Euro crisis: “Europe will be lucky if it ends up in stagnation like Japan for the next ten years”

Back in Limbo Greece, stage 2 in the 4-stage attempt to form a government with a parliamentary majority ends without agreement – as the BBC notes

Mr Tsipras said he had failed to reach agreement with mainstream parties because of his insistence on rejecting austerity measures demanded by the EU and IMF as part of a bailout deal.

He made the announcement after talks with the Pasok and New Democracy parties, which support the bailout.

Pasok leader Evangelos Venizelos is now expected to try to form a coalition.

But if he in turn fails, Greece could face fresh elections within weeks.

An earlier attempt by New Democracy (ND) leader Antonis Samaras to form a coalition failed on Monday.

The Guardian live-blog has some additional information

…a new tranche of bailout funds scheduled to go to Greece tomorrow will be delivered as planned, according to reports out of the European Financial Stability Facility meeting.

However it is unclear whether the full €5.2bn will be disbursed; the EFSF is discussing a smaller payout as a way of sending a signal to Greece that the bailout is not unconditional.

And, from earlier in the day

New York University economics professor and renowned prophet of economic end times Nouriel Roubini, aka Dr.
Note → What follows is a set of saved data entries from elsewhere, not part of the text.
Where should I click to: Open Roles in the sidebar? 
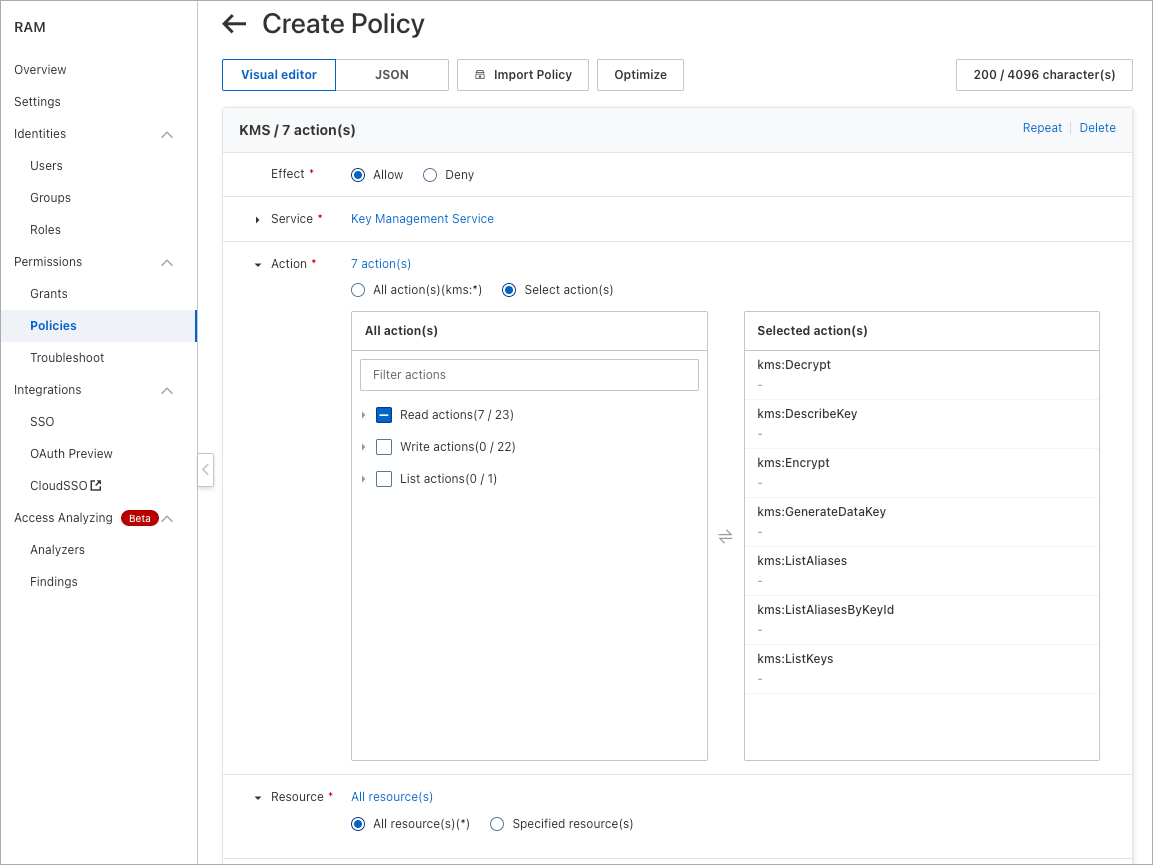pos(45,230)
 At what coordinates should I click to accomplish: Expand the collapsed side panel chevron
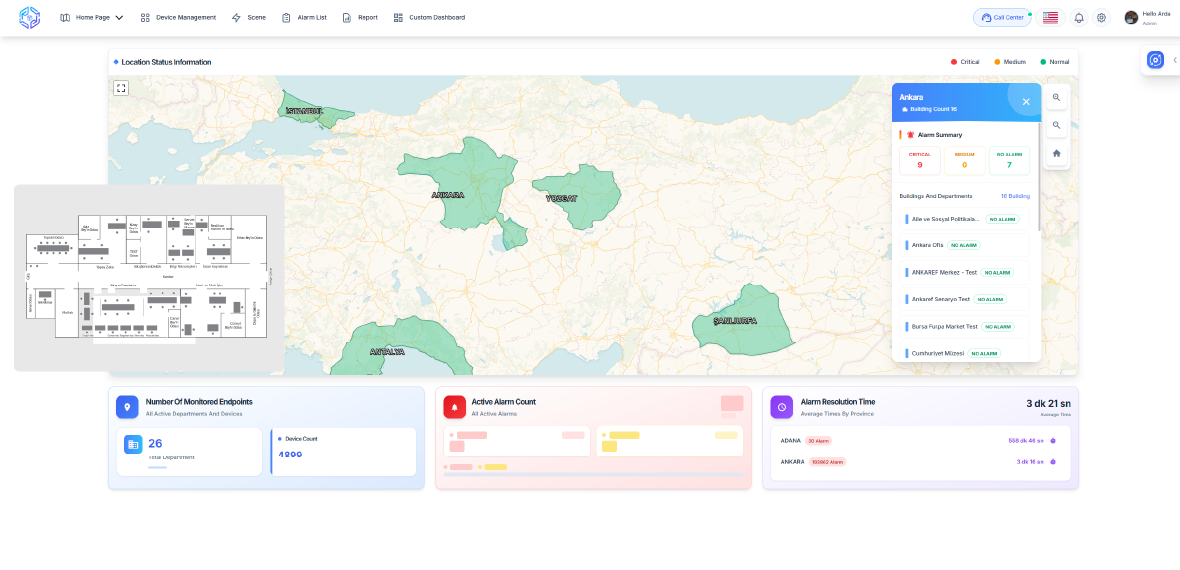point(1175,60)
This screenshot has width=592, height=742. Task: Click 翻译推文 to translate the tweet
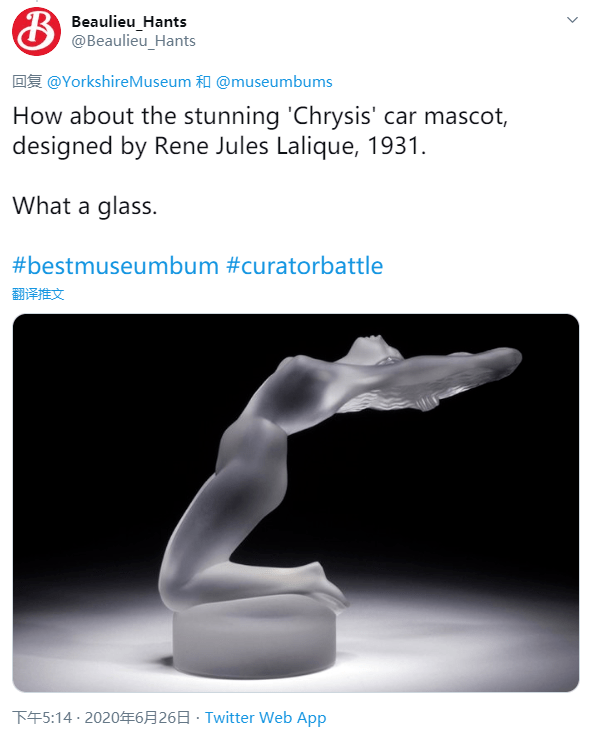point(38,294)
Doom, says Europe is suffering a “slow motion train wreck” – and the boxcars could be piling up for years.

“Europe will be lucky if it ends up in stagnation like Japan for the next ten years,” Roubini told CNBC. Earlier in the day, Roubini said that Spain could exit the eurozone in three years from now.

No reports on whether he said so through a barely suppressed smile.

Or if he was stroking a white cat at the time…

Update  From today’s, Thursday’s, Guardian Eurozone crisis live-blog

After yesterday’s toing-and-froing, the European Financial Stability Fund has confirmed this morning that it has sent €4.2bn to Greece today. €1bn has thus been held back, while Europe assesses the sitution/puts pressure on Athens.

Klaus Regling, head of the EFSF, said this €1bn would not be dispatched until the IMF, EU, ECB Troika has conducted a visit to Greece, assessed the situation, and agreed Greece’s financial program for the second half of 2012.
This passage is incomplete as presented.